Royal Society involvement in GM propaganda

I habe been intrigued and not a little saddened by the manner in which the
Royal Society, which was once an august and respected institution, has
allowed itself to be used as a vehicle for propaganda pushed out by the
GM/biotechnology industry.

Somewhere in the pipeline at the moment you have the "Broom's Barn" study of
band spraying associated with the growing of GM sugar beet -- a profoundly
insignificant piece of bad science (1).  I am amazed that this inadequate
paper has apparently been peer reviewed and accepted for publication in your
Proceedings B, given that its sole purpose was to try and demonstrate that
there are some environmental benefits associated with an inherently damaging
farming system (ie intensive crop production involving multiple applications
of herbicides and insecticides) and the growing of a crop that nobody wants
(GM sugar beet, which has no market.)  How could such a piece of research --
even if it had demonstrated something significant, which it did not -- be
anything other than a piece of propagandist nonsense?  And in accepting this
paper for publication, how could the Royal Society, your journal editor, and
your reviewers lose sight so completely of the fact that the technology
being promoted in this paper is not only unpopular but also irresponsible?

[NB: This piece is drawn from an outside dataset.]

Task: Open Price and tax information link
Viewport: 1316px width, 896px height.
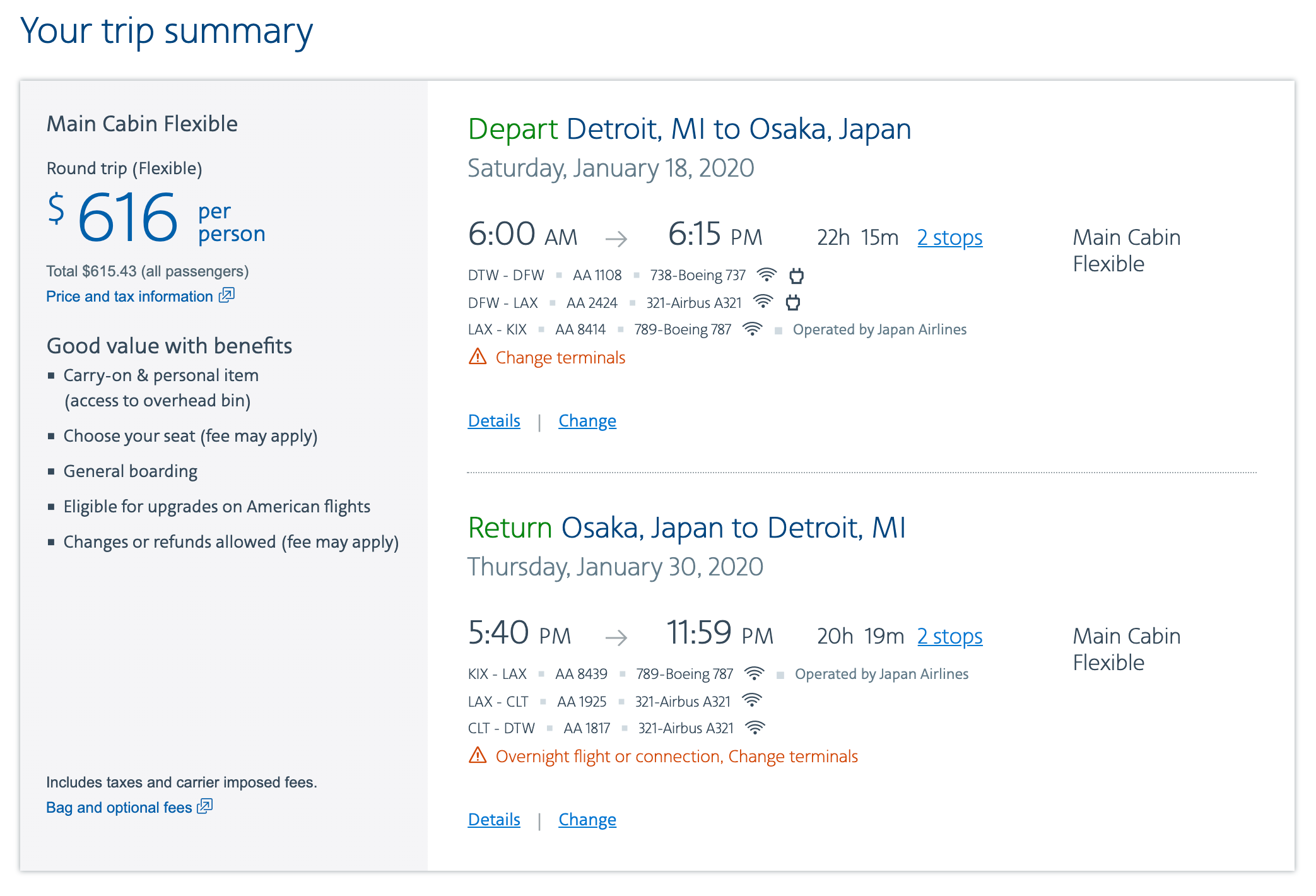Action: (129, 297)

More to the point, I have been amazed by the manner in which the Royal
Society has allowed its name to be used by the media circus in flagging up
the supposed "benefits" of the Brooms Barn spraying system.  The initial
press release came from the Royal Society (even though it was clearly
written by the Brooms Barn PR people), and this gave it, from the point of
view of the gullible media, a degree of credibility and respectability.  But
the contents of the press release were quite ridiculous, making claims about
the supposed benefits of the GM crop spraying regime to "endangered wild
life" and the environment, to sustainable farming systems and so forth.  The
research was very small in  scale, its results were open to several
different interpretations, and the data presented in no way justfied the
wild conclusions drawn from it.  Then the media circus continued, with
absurd articles in Farmers Weekly Interactive, in New Scientist magazine and
in other papers and journals, and even with the Lords Sense about Science
Committee  hosting presentations from the researchers.  I have even seen the
research referred to as a "Royal Society study."

The timing of the press release was also a disgrace, occurring on exactly
the same day as the publication of the Scottish Parliament's Health
Committee Report on the Health Impacts of GM crops.  How could the Royal
Society sink so low as to be a part of a cheap attempt to minimise or
counteract the impact of a highly significant report published with the
public interest at its heart?

If you allow this sort of thing to go on, with the Royal Society lending its
name to wildly exaggerated claims about an insignificant piece of research
that should not have been published in the first place, what happens to the
integrity of science and the reputation of the Royal Society?

Yours sincerely,


Dr Brian John 
      

(1)  By "bad science" I mean research conducted by good scientists who have
been seduced by corporate funding into the defence of failed technologies.